John Tomlinson in der Titelrolle des Sussanin fehlt es jedoch an geerdeter stimmlicher Kraft und Bühnenpräsenz, um den humanitären Geist und die Entschlossenheit des weißen Alten zu verkörpern. Zeitweise brilliert Anton Rositskiy in den herrlichen Kantilenen, die er über weite Strecken ohne Orchester und vergleichbar einer Solokadenz mit heller tenoraler Siegfried-Stimme gestaltet. Thomas Faulkner, der Deutsche in der Rolle des polnischen Hauptmanns mit englischem Akzent, überrascht positiv in dieser eher undankbaren Nebenrolle. Kateryna Kasper gelingt es immerhin, der naiven Bauerstocher Antonida stimmliches Profil zu verleihen. Doch nur Katharina Magiera überzeugt. Mit sattem Altvolumen und schauspielerischem Können belegt sie, dass auch in dieser Oper differenzierte Charakterzeichnungen und Entwicklungen angelegt sind und dargestellt werden können. In der Hosenrolle des Wanja bietet sie stimmlichen Genuss und erzielt Anteilnahme am dramatischen Geschehen.
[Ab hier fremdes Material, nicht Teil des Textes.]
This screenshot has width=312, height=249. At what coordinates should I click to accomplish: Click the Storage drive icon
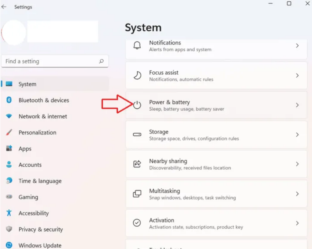[x=137, y=134]
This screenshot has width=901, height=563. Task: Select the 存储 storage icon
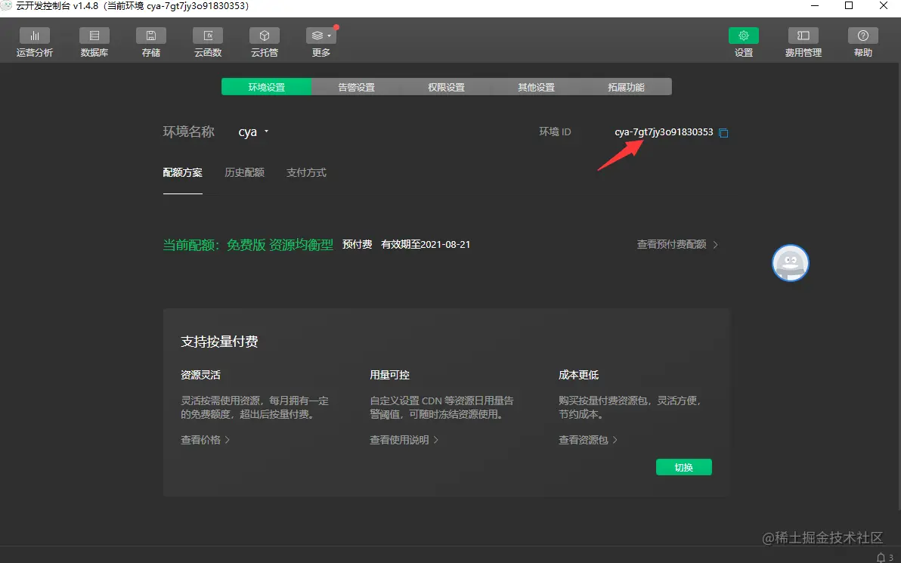pos(150,42)
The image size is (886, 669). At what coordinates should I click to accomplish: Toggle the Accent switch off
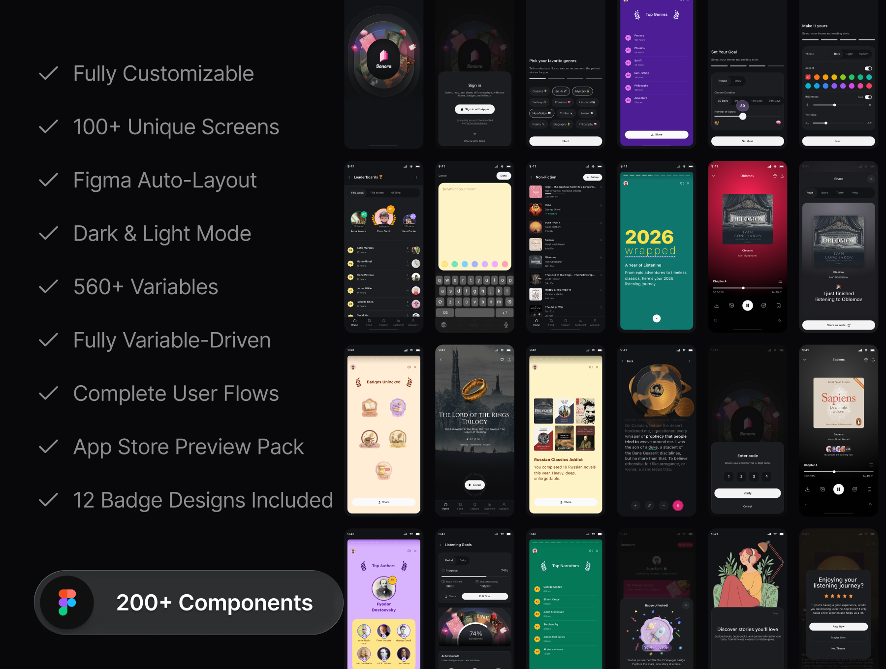point(868,68)
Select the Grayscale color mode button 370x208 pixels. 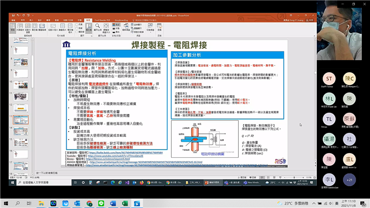(x=116, y=28)
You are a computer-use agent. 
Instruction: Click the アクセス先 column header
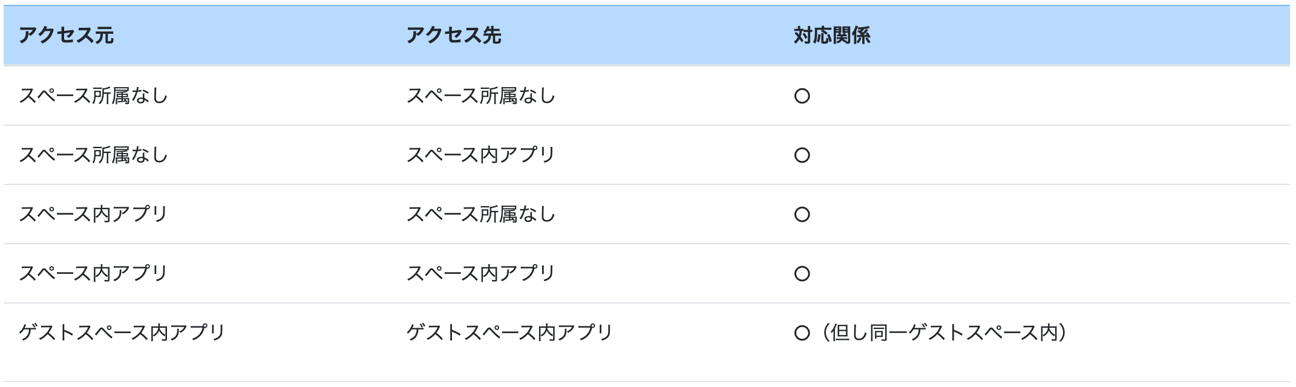(x=453, y=36)
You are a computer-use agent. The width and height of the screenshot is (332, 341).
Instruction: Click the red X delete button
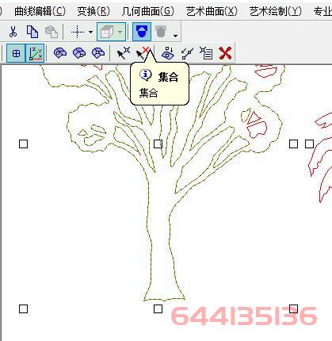tap(225, 53)
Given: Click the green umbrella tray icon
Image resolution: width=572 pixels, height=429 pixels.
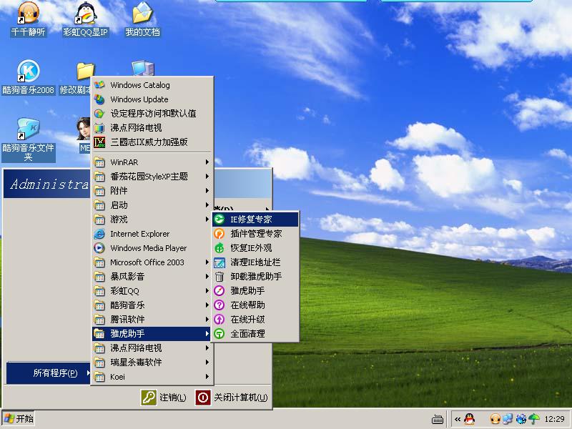Looking at the screenshot, I should click(533, 418).
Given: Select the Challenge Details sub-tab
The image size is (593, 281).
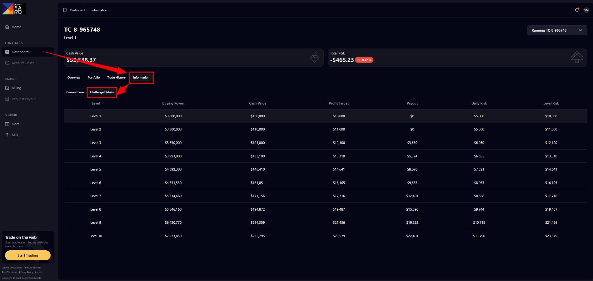Looking at the screenshot, I should (102, 92).
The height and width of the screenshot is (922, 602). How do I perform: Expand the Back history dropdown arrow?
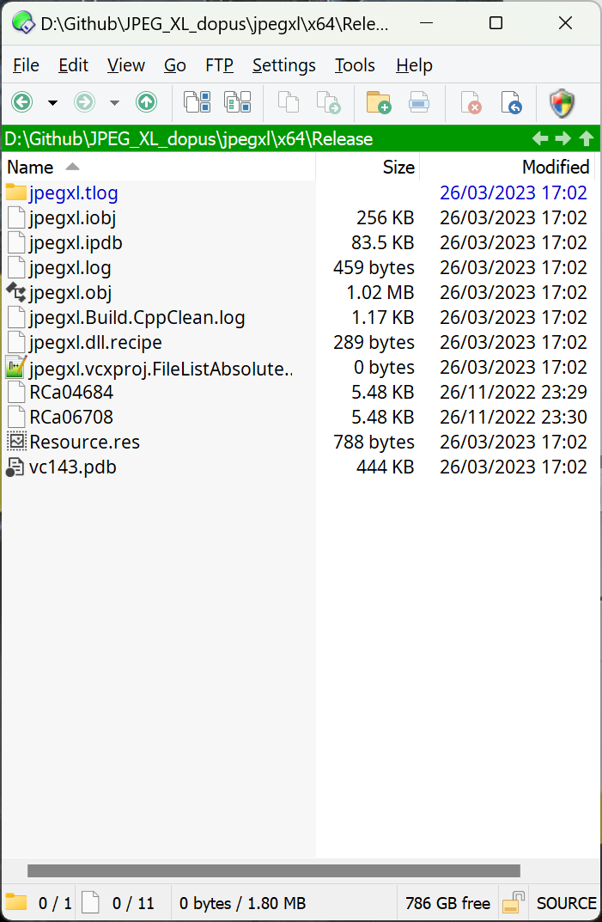point(53,103)
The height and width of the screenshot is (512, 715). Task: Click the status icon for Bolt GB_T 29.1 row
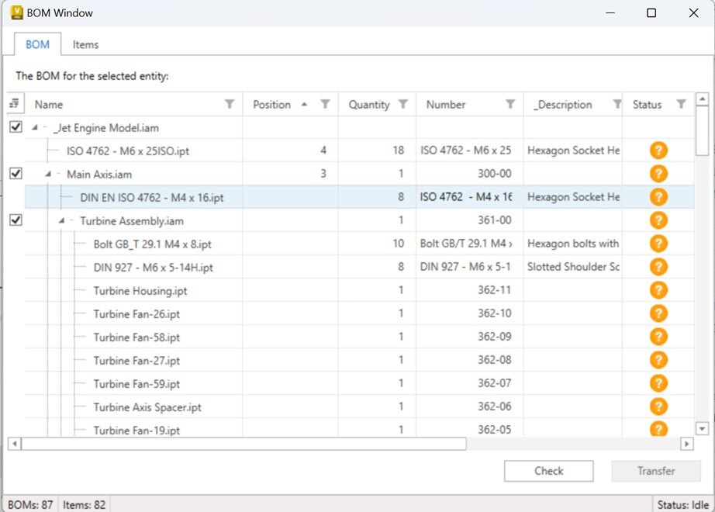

Überzeugend zeigt Sebastian Weigle am Pult des Frankfurter Opern- und Museumsorchesters die musikalischen Welten auf, die Glinka hier nicht wenig kontrastreich gegenüberstellt. Typisch russische, von Volksliedzitaten und Volkstanzrhythmen durchwirkte Klangfülle neben italienischem Belcanto und Weisen, die den Zuhörer spontan in die Zeit der Wiener Klassik versetzen. Gelegentlich unüberhörbar läuft das Zusammenspiel zwischen Orchester und Chor jedoch aus dem Gleichklang. Chordirektor Tilman Michael hat sein Ensemble bestens auf den satten, dichten, russischen Volkstonklang eingestimmt. Immer wieder muss Weigle diese Sängermasse mit ihrer klanglich voluminösen Kraft bändigen, um sie synchron zum Orchesterklang zu führen, der durch Transparenz besticht, dadurch aber auch nicht Gelingendes offen darlegt.

Dem Publikum entgeht das nicht. Erst allmählich klatscht es sich warm, dankt mit frenetischem Applaus der gegenüber den Mitspielern einzig überzeugenden Katharina Magiera und überdeckt nicht die Buhrufe beim Auftritt des Generalmusikdirektors. Glinkas Oper bietet mehr, als hier gezeigt wurde.